- **次の課題**:
- a) お金についての文章から、「第二に、人間はやがて年をとりいつまでも若い時のように」で始まり「人々の貯蓄欲もそれにつれて減退して行くであろうか。」で終わる部分を一字も変えずに書き写せ。
- b) お金についての文章の続きを、最後の文の後から書いてください。

- **対象本文**:
───

金銭読本 邱永漢

「人とお金」を批評する

第9回
誰がために金はある その1

金の持っているいろいろな側面を書きながら、
いつも頭に浮かぶことは、
「いったい金は何のためにあるのだろうか」ということであった。

こんな素朴な疑間を抱くなんてどうかしていると
笑われるかも知れない。
金は究極においては使うために
あるものときまっているからである。
実は私も「金は使うためにあるもの」と思っているのだが、
もしそうだとしたら、「使うためにあるもの」を
人はどうして使わないで貯めておくのであろうか。

これに対して常識的に考えられる理由は、
第一に、人間には病気だとか天変地異だとか
人災天災など不慮の災難があって、
こうした時に備えなければならないこと。
第二に、人間はやがて年をとりいつまでも若い時のように
働くことができなくなるので、老後に備える必要があること。
第三に、家族の扶養について今のところは、
とにかく個人が責任を持たなければならないこと、などであるが、
では今日の社会保障政策が日指しているように、
これらの心配が全く皆無とまでは行かなくても
次第に解消されて行くとすれば、
人々の貯蓄欲もそれにつれて減退して行くであろうか。

───

- **提供データ**:
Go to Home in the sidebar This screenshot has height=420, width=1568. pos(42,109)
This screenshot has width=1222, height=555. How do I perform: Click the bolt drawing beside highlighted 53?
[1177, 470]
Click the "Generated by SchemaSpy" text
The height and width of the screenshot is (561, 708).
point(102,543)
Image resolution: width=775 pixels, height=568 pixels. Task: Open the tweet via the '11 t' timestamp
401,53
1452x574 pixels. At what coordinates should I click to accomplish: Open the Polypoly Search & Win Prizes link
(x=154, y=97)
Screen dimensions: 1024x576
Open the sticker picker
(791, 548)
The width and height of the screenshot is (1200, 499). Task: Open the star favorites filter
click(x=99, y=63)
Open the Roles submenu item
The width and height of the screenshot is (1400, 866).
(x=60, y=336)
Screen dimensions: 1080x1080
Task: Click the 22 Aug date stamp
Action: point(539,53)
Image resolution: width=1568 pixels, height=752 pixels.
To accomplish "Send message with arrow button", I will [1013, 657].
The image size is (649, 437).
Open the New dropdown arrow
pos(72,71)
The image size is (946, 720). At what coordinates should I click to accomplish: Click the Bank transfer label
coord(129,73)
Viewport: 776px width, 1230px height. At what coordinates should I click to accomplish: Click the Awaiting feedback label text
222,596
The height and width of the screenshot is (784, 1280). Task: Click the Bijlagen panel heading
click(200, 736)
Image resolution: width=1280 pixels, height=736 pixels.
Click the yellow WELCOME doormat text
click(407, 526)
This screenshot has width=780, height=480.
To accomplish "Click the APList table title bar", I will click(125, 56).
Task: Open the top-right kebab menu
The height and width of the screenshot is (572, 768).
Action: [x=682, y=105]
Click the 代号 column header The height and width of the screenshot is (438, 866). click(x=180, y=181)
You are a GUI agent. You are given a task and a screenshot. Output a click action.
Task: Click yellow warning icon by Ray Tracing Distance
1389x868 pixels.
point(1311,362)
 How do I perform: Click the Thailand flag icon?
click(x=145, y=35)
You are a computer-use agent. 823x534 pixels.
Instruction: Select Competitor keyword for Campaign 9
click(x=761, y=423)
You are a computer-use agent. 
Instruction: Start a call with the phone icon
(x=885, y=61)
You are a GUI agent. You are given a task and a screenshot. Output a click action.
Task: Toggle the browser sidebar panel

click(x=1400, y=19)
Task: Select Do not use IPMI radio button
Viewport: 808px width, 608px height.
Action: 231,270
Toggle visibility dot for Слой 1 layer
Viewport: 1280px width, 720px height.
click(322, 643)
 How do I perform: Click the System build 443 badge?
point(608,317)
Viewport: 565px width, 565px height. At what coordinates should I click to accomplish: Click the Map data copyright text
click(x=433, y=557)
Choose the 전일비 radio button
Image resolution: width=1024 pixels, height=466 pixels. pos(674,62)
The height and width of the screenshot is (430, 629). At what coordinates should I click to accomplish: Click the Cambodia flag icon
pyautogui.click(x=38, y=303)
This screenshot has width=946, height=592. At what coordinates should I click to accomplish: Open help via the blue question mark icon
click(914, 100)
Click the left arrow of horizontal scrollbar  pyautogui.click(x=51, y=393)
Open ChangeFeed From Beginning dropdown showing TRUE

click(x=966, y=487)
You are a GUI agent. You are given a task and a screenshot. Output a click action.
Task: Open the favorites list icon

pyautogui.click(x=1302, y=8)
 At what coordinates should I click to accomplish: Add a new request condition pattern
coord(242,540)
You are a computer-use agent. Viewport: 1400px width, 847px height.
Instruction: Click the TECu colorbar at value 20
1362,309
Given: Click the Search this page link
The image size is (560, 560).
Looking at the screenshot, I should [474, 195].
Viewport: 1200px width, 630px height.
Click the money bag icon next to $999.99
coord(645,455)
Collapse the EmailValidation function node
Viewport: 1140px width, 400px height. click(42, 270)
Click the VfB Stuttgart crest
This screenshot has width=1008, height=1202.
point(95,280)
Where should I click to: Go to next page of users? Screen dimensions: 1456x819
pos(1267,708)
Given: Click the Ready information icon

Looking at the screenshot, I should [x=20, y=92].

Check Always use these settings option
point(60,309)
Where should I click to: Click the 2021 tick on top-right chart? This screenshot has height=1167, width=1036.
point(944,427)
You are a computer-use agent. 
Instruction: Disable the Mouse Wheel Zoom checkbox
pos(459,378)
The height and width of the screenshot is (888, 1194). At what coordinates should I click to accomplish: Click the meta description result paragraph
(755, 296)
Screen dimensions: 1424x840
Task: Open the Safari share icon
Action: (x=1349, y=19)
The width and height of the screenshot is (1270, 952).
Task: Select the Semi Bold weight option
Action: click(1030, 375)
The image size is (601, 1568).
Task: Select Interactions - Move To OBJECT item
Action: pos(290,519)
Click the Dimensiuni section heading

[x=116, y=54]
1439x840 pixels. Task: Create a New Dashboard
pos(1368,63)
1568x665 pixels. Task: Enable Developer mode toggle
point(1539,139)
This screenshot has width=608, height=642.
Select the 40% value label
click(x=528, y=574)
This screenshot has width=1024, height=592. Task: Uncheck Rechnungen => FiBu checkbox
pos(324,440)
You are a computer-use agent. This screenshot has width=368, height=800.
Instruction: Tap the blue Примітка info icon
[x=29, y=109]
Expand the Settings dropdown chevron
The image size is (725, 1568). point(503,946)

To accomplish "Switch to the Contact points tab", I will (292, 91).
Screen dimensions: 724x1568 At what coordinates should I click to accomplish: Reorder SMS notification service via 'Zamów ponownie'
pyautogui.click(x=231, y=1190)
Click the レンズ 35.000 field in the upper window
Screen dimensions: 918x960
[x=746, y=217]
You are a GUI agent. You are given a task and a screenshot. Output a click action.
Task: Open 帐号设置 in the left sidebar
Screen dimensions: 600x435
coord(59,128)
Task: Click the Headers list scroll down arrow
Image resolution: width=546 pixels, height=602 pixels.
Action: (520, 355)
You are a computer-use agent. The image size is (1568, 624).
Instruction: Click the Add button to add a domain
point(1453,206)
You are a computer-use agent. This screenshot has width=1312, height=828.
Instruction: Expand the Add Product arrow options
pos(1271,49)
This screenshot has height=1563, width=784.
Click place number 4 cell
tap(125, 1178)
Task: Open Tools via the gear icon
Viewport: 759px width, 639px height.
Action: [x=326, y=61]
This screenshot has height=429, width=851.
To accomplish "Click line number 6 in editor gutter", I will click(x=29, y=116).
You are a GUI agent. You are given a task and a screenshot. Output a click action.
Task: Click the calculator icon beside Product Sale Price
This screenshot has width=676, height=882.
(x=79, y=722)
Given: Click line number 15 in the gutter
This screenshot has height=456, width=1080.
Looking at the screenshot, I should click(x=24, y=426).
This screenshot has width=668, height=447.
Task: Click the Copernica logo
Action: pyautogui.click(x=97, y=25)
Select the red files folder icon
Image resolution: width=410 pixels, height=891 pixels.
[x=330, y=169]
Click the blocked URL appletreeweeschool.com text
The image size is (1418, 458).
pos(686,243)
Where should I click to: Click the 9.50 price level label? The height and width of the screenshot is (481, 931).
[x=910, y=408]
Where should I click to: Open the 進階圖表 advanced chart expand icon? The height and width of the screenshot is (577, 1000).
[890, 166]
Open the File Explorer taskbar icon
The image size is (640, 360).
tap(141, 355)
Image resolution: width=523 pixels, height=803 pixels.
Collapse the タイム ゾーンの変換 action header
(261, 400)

───

- **想定結果**:
- a)
第二に、人間はやがて年をとりいつまでも若い時のように
働くことができなくなるので、老後に備える必要があること。
第三に、家族の扶養について今のところは、
とにかく個人が責任を持たなければならないこと、などであるが、
では今日の社会保障政策が日指しているように、
これらの心配が全く皆無とまでは行かなくても
次第に解消されて行くとすれば、
人々の貯蓄欲もそれにつれて減退して行くであろうか。

- b)
こう考えてみると、話はむしろ逆であって、
生活に余裕がなく不安が伴う社会ほど(または個人ほど)、
貯蓄に対する関心がうすく、
その反面の社会(または個人)ほど貯蓄に熱心なことがわかる。
してみると、貯蓄とは将来の不安に備えるものではなくて、
むしろ金そのものに対する執着、
あるいは金をふやしていこうとする熱情によって
支えられているというよりほかない。
これは「金は力なり」によって代表される金権を背景にして
はじめてなり立つ行為であること言をまたない。

かくて最初は生活の手段として追求された金が、
いつの間にか権力の手段にすりかえられ、
「使われるもの」としての面が忘れられて、
「人をしばるもの」として猛威をふるい出す。
ところがうまくしたもので、
人をしばるための縄をなっている当人がまず
その縄にしばられるのが金と人との関係で、
生命をすりへらして金をためるということ自体、
矛盾した行為なのである。

むろん私は一代で巨億の富を築いた立志伝中の人や、
爪に火をともして小金を貯めた金貸し婆さんが、
素寒貧のくせに金持のことを悪しざまにいう貧乏人よりも
人間的にくだらないとは思っていない。
けれども金銭は、雪だるまの如くころがせばころがすほど
大きくなっていく半面、
少なければ少ないほど霧散して消えてしまうので、
そのまま放任しておくと、どこかに偏在してしまい、
いったい、金は何のためにあり、
そして、また誰のためにあるのか、
というわかりきった質間を提出せざるを得なくなるのである。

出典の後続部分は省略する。